SPOX: Irre ich mich, oder klingt das nicht unbedingt nach einem Bekenntnis?

Merkel: Ne, ne, so ist das nicht gemeint! Ich fühle mich wohl hier. Aber es fällt mir schwer, an die ferne Zukunft zu denken.

SPOX: Sie haben sich in der Südstadt für die Rückennummer 52 entschieden. Die hatten Sie schon in Mailand. Gibt es dahinter eine Geschichte?

Merkel: Nein, eigentlich nicht. Das war meine erste Profinummer und die habe ich gerne behalten. In Österreich sind höhere Nummern erlaubt, in Deutschland ist das ja nicht der Fall.

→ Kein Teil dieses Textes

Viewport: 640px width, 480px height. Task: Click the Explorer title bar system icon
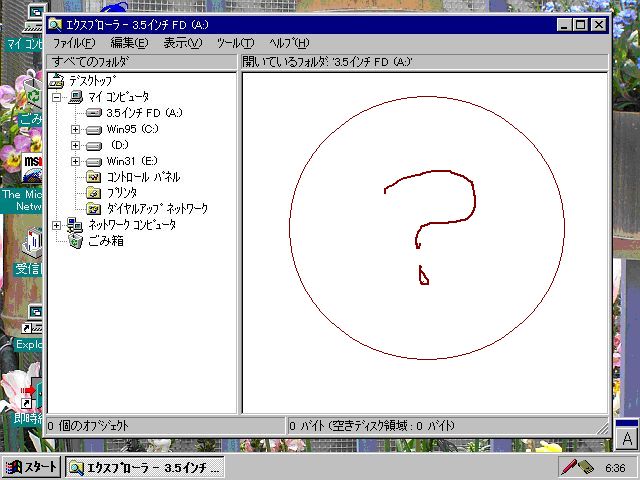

Jetzt habe ich die Chance genützt. (lacht)

SPOX: Ernst Baumeister ist freundlich, unkompliziert, seine Interviews oft kultig. Und vermutlich ziemlich anders als die vielen Trainer, die Sie schon hatten.

Merkel: Da hast du absolut Recht. Er strahlt Ruhe aus, ist für die jungen Spieler und den Verein enorm wichtig. Er sagt dir seine Meinung ins Gesicht, ist aber auch total warmherzig. Er zeigt viel Verständnis - und das sieht man auch auf dem Platz. Jeder Junge ist frei im Kopf. Der Trainer ist ein offener, lustiger, positiver Mensch - aber sein Wienerisch war am Anfang schon ziemlich schwer zu verstehen. (lacht) Aber er und der Trainerstab bemühen sich sehr so mit mir zu sprechen, dass ich auch garantiert alles verstehe. (lacht)

SPOX: In der jungen Admira-Mannschaft sind Sie erstmals ein Routinier. Haben Sie den Anspruch, Führungsspieler zu werden?

Merkel: Ja klar. Ein paar Spieler sind 25, 26 Jahre alt, da gehöre ich dazu und ich übernehme auch gerne Verantwortung. Aber ich will mich nicht aufspielen, wir sind eine Einheit und es gibt keine Hierarchie, in der ein Spieler dem anderen irgendetwas vorschreiben will. Das schweißt uns auf dem Platz zusammen.

SPOX: Seit Sie hier sind haben Sie die beste Passquote bei der Admira (79 %), nur Grozurek hatte mehr Assists (2). Wie weit sind Sie schon?

Merkel: Ich bin auf jeden Fall noch nicht bei hundert Prozent. Das ist aber auch normal, ich habe lange nicht gespielt. Ich spüre jetzt von Tag zu Tag und Spiel zu Spiel Fortschritte. So darf es weitergehen.